2.2 Concept Sheet

Concepts

Descriptive statistics
Inferential statistics
Population
Sample
Statistical significance
P-value
Correlation Coefficient
Pearson’s correlation
T-test
Linear regression
Coefficient
R Square

Definitions

Descriptive statistics: Statistics which summarise a sample, but which do not attempt to draw conclusions (inferences) about a larger population. For example, the mean, the median, and the standard deviation of a variable in a sample are all descriptive statistics.

Inferential statistics: Statistics which aims to draw conclusions about a population from the analysis of a sample from that population. This statistics asks “What do we know about the true population parameter given the information in the sample?” Inferential statistics tends to include a reported p-value or significance tests, or confidence intervals. These tell us the chance that the population parameter is zero (i.e. that nothing is happening).

Population: A large, unseen group which you draw inferences about. A sample is drawn from a population.

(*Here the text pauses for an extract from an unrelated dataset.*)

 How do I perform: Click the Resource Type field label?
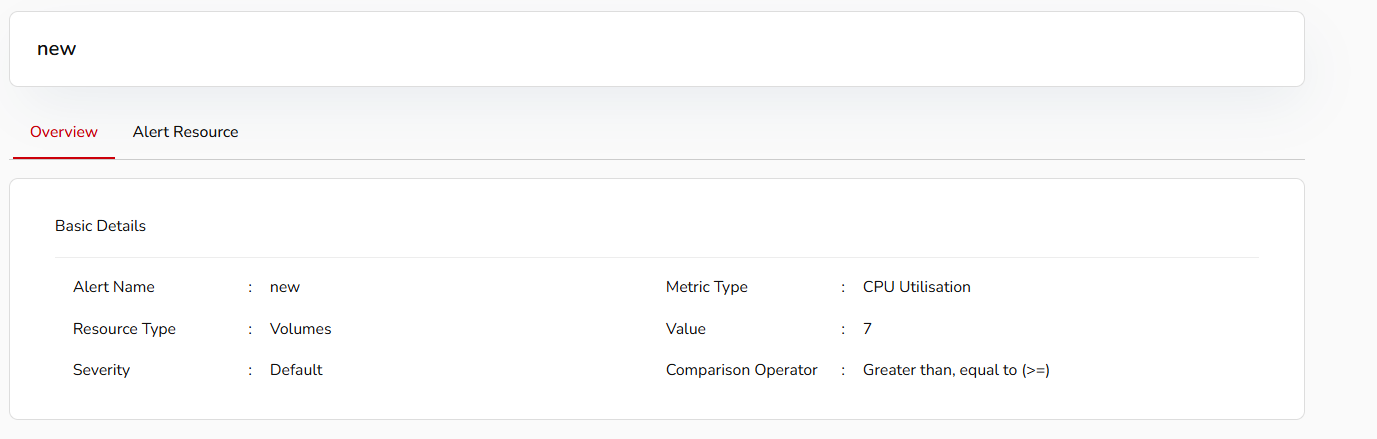click(124, 329)
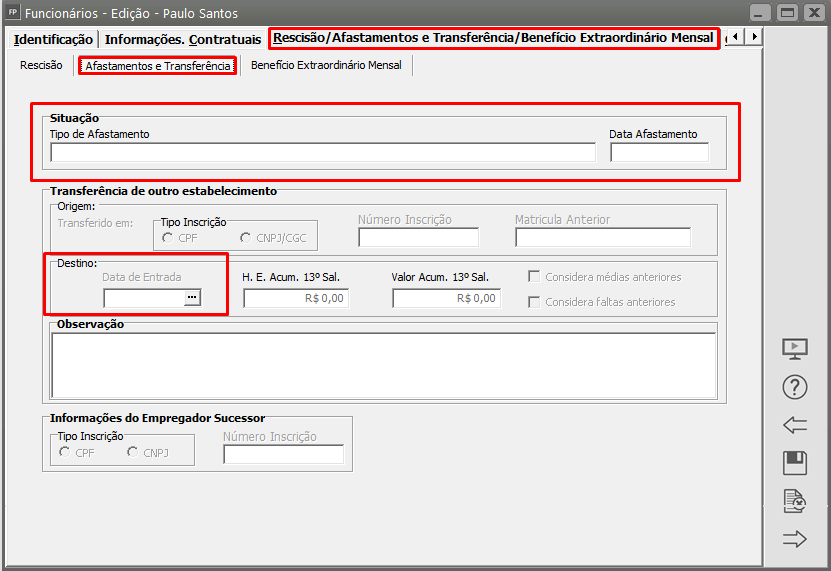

Sample: A set of cases (individuals) generally assumed to be drawn as a true random sample from the population. A sample is used to draw inferences about the population. For example:A sample of 1,000 voters surveyed by phone can be used to draw inferences about the population of Australian voters.

Population parameter: A true value or characteristics of a population, for example, the mean age of Australian voters, or the proportion of voters who would give their two party prefer vote to the Liberal Party. The population parameter is the number you are trying to estimate with inferential statistics.

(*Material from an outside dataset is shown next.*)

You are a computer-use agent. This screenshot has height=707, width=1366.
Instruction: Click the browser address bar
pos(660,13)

Sample statistic: A value or characteristics measured on your sample. The sample statistics is an estimate of the true population parameter. For example, the mean age of your sample of 1,000 voters, or the proportion of your sample that would give their two party preferred vote to the Liberal Party.

Null hypothesis: This is - roughly speaking - the hypothesis that “nothing is happening”. Most of the time the null hypothesis is that the population parameter is zero.

P-value/statistical significance: Roughly speaking - the chance that our population parameter is zero. This is expressed as a number between 0 and 1. The critical value is p < 0.05, which means a less that 5% chance that our population parameter is zero (or whatever our null hypothesis is).

Confidence interval: This is the range within which we expect (normally with 95% confidence) the population parameter to lie.

Correlation coefficient: A number between 1 and -1 that indicates the strength of the relationship between two variables, with 1 indicating that they completely covary in a positive direction, -1 indicating that they completely covary in an opposite direction, and 0 indicating that they are statistically independent.

Pearson’s correlation coefficient: The most commonly used correlation coefficient. It is a standardised measure of how much two variables co-vary. The formal equation for pearson’s correlation coefficient (also called ‘r’) is:

\(\begin{aligned} r = &\frac{\sum_{i=1}^n (x_i - \bar x)(y_i - \bar y)}{(N-1)s_x s_y} \\ \\ \text{Where:} \\ \bar x = &\text{ mean of x} \\ \bar y = &\text{ mean of y} \\ \bar N = &\text{ number of observations} \\ s_x = &\text{ standard deviation of x} \\ s_y = &\text{ standard deviation of y} \\ \end{aligned}\)

T-test: A test used to compare the mean values of a dependent variable in two groups.

Independent sample t-test: Used when you are comparing the same variable on two different groups of individuals (or cases). For example, comparing the scores on a test of two different classes.

Paired sample t-test: Used when you are comparing two variables on the same set of individuals (or cases). For example, when you are comparing the quiz results of the same class in Week 1 and Week 2.

Linear regression: A model for predicting the value of one variable from the value of other variables. The model uses the equation of a straight line (y = bx + c). y is the outcome variable, x is the predictor variable, and b is the slope of the relationship between x and y.

\(\begin{aligned} y = &b_1 x_1 + b_2 x_2 + b_3 x_3 + ... + b_0 + e \\ \\ \text{Where:} \\ y=&\text{ dependent variable (outcome variables)} \\ x_1 , x_2 , \text{ ... }x_n = &\text{ independent variables (predictor variables)} \\ b_1 , b_2 , \text{ ... }b_n = &\text{ slope of relationship between }y\text{ and }x_1 , x_2 , \text{ ... }x_n \\ b_0 = &\text{ intercept (i.e. value of }y \text{ when all }x=0 \text{)} \\ \end{aligned}\)

R-squared or \(R^2\): In a regression model, this is the proportion of change in the dependent variable (the outcome) accounted for by the independent variables in the model.

regression coefficient (b): the change in the dependent variable associated with a one unit increase in the independent variable.

standardised beta values: regression coefficients but for a model where the independent and dependent varables are all standardised (centred on zero, standard deviation of 1). The standardized beta regression coefficients are interpreted as “the number of standard deviation increase in the dependent variable associated with a one standard deviation increase in the independent variable.”